This program has ended
Libre de Ser ran for three years, fatefully also in the middle of a pandemic. But despite the Covid-19 crisis, Libre de Ser became a refuge, a safe space to meet, and a source of hope and inspiration for LGBTIQ+ activists in Central America.
For example, there was the “Creation Room.” This was a virtual communication laboratory that helped journalists and activists to create new, more accurate LGBTIQ+ narratives.
The other pillar of Libre de Ser was generating data to develop more comprehensive and effective security measures for LGBTIQ+ people. Read out about some of the project’s important data-related achievements.
About Libre de Ser
Libre de Ser (Free to be Me) seeks to safeguard the life and integrity and advance the rights of LGBTIQ + people in Central America, particularly trans people. It is implemented by Hivos in alliance with LGBTIQ + activists, media, journalists, data specialists, and artists, among others.
Why this project is needed in Central America
Free to be is a response to the overwhelming discrimination and violence that LGBTIQ+ populations face throughout Central America. This is a region marked by social and political violence, the rise of religious fundamentalism, and conservative politicians who publicly use hate speech against LGBTIQ people, threatening their lives and human rights with discriminatory agendas.
The lack of sufficient and quality data on this issue makes it difficult to quantify the scope of discrimination and violence against LGBTIQ+ people, as well as any effective public policies to address and prevent this problem. So the Inter-American Commission on Human Rights (IACHR) has recommended that regional governments, working with civil society, improve the compilation, analysis and use of data to better understand the dimension of the phenomenon and how to solve it.
Free to be Me supports and expands efforts by civil society activists and strengthens their alliances with public institutions to: 1) improve data for effective and comprehensive security measures to protect LGBTIQ people, and 2) create new narratives and communication strategies that show the discrimination and violence that LGBTIQ+ people face, contribute to combating the culture of hatred, and favor upholding LGBTIQ+ rights.
To improve the quality and use of data, it does mapping exercises and trains activists and people from data institutions.

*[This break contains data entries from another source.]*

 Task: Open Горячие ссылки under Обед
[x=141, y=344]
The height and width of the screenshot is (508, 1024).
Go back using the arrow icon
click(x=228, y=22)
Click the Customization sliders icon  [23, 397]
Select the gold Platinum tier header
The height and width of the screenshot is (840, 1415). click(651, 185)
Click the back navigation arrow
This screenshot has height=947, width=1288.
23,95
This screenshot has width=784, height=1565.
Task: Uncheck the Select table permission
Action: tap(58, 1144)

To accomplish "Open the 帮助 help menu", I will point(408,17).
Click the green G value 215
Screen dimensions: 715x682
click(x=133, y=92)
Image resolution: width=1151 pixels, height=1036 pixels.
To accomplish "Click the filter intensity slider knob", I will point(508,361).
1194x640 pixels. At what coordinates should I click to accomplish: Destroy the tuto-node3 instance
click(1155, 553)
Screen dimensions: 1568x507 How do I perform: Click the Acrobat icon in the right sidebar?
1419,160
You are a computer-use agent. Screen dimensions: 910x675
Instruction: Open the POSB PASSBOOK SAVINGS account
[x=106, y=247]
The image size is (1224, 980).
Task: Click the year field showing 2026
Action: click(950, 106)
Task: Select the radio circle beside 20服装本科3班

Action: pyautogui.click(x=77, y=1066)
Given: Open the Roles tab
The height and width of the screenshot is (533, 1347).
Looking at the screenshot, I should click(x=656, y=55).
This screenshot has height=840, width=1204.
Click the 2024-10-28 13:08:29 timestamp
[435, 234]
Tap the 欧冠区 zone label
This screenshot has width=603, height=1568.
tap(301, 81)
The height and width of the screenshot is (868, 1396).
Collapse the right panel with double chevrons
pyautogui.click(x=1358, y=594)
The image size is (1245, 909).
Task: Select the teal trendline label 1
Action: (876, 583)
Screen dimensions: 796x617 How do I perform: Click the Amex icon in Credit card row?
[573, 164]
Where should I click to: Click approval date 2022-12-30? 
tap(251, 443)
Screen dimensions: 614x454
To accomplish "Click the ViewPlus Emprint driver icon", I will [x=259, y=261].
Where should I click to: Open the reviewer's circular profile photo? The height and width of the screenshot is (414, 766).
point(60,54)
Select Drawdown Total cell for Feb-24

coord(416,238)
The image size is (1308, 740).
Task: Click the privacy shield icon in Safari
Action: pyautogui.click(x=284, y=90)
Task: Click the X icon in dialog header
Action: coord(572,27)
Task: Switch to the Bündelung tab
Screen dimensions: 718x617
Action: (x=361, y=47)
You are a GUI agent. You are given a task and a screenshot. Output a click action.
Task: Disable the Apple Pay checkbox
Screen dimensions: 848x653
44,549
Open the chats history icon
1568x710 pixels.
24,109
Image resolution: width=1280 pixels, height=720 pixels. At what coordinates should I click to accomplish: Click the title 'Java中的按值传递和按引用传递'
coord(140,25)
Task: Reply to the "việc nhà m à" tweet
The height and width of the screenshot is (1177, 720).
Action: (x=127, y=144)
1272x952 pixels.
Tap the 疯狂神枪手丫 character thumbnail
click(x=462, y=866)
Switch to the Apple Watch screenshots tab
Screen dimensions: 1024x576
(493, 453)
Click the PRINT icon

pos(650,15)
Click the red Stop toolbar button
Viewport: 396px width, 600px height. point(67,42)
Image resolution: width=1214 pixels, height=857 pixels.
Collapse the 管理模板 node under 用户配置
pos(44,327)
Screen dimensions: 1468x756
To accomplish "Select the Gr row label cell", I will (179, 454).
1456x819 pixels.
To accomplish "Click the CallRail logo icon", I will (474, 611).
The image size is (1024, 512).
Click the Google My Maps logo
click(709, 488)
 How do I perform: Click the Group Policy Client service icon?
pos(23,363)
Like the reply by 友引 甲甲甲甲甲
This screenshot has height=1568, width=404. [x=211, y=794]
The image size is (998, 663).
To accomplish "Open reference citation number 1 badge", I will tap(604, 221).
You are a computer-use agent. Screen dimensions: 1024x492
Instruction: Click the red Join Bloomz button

Likewise, the project develops technological tools for monitoring, visualizing, and analyzing data.
To create and position new narratives, the project trains LGBTIQ+ activists to communicate their own stories and reach unconventional audiences online and offline. Dialogues between trans people and people of faith, families, youth groups, and business people, among others, are key in this process.
Free to be Me is implemented in Guatemala, El Salvador, Honduras, Nicaragua and Costa Rica.